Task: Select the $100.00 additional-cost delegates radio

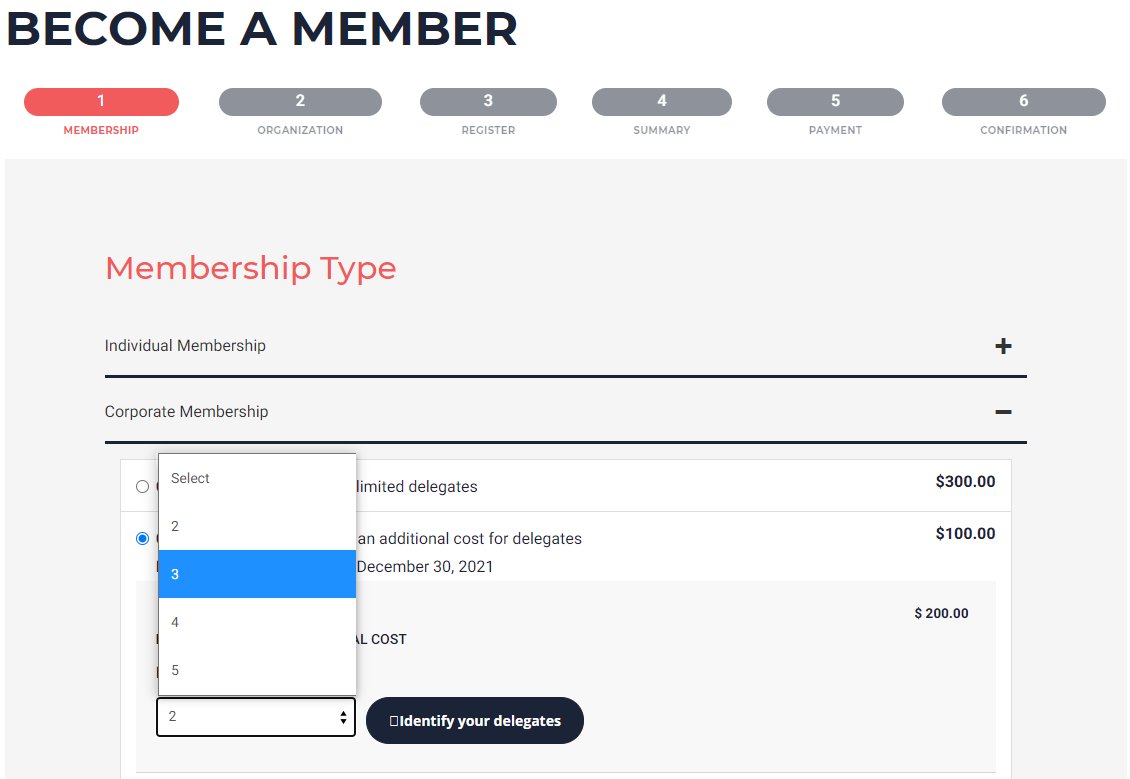Action: point(142,539)

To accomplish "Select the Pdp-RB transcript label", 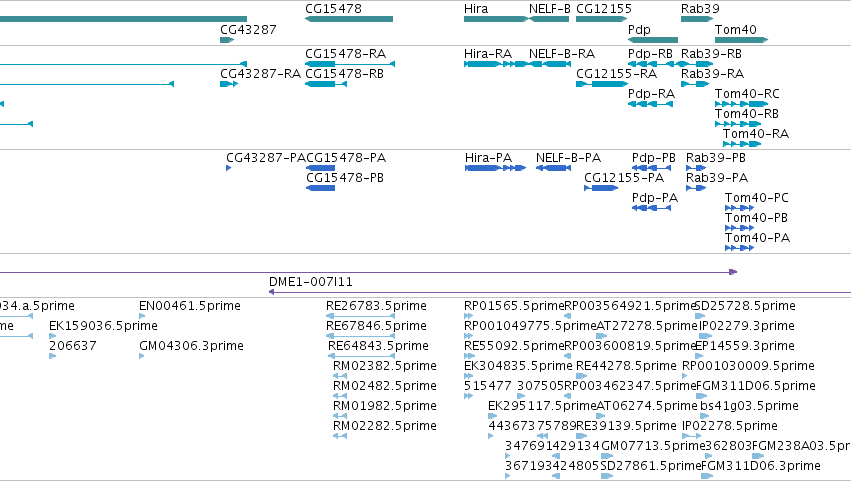I will point(650,54).
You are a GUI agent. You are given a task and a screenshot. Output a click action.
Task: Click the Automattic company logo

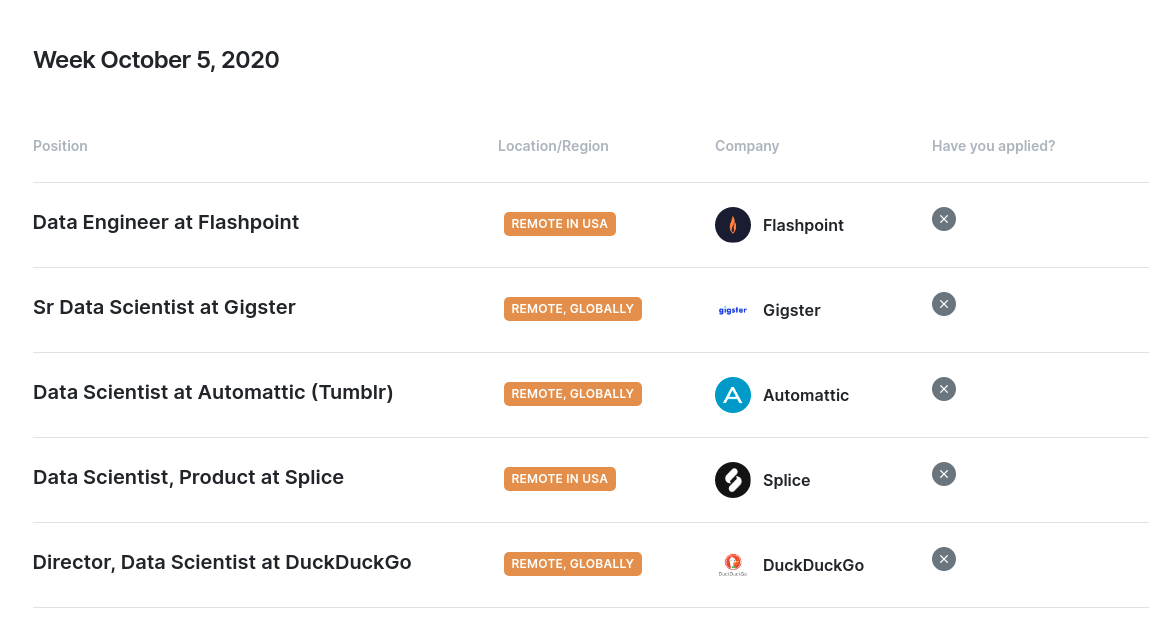point(733,395)
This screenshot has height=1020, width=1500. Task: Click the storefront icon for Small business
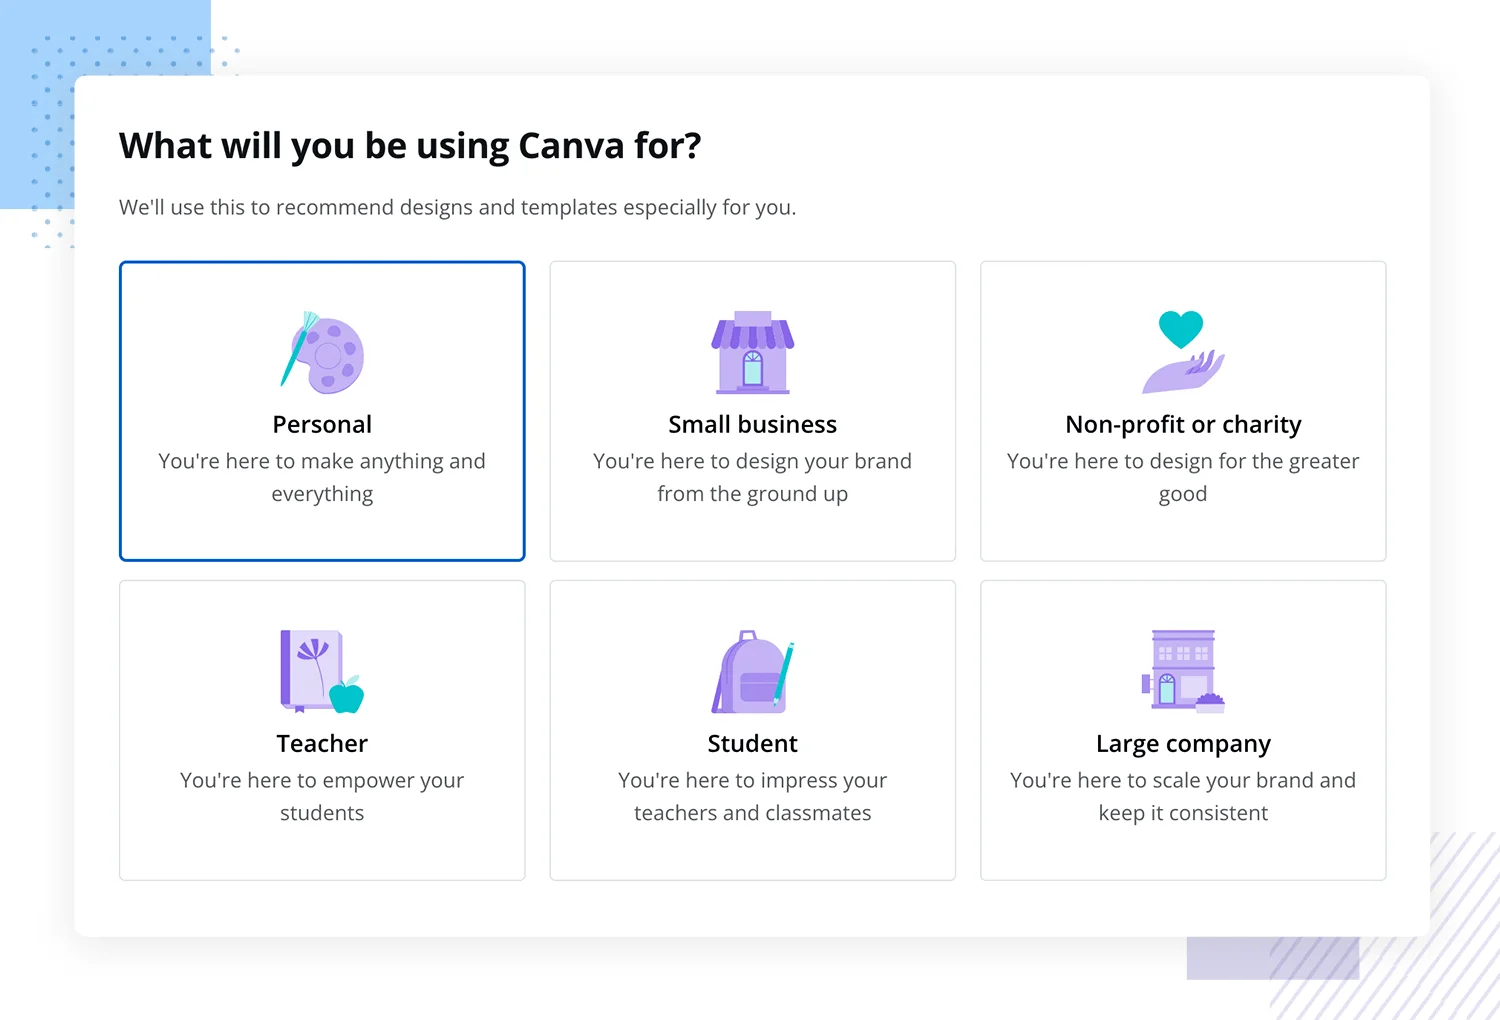(x=753, y=352)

YOUR ASSIGNMENT
The copy should start at the line that contains "This screenshot has", end at the last line of the entries above, and match each line exactly, with pictures dropped.

REPLY
This screenshot has height=1020, width=1500. Task: Click the storefront icon for Small business
(x=753, y=352)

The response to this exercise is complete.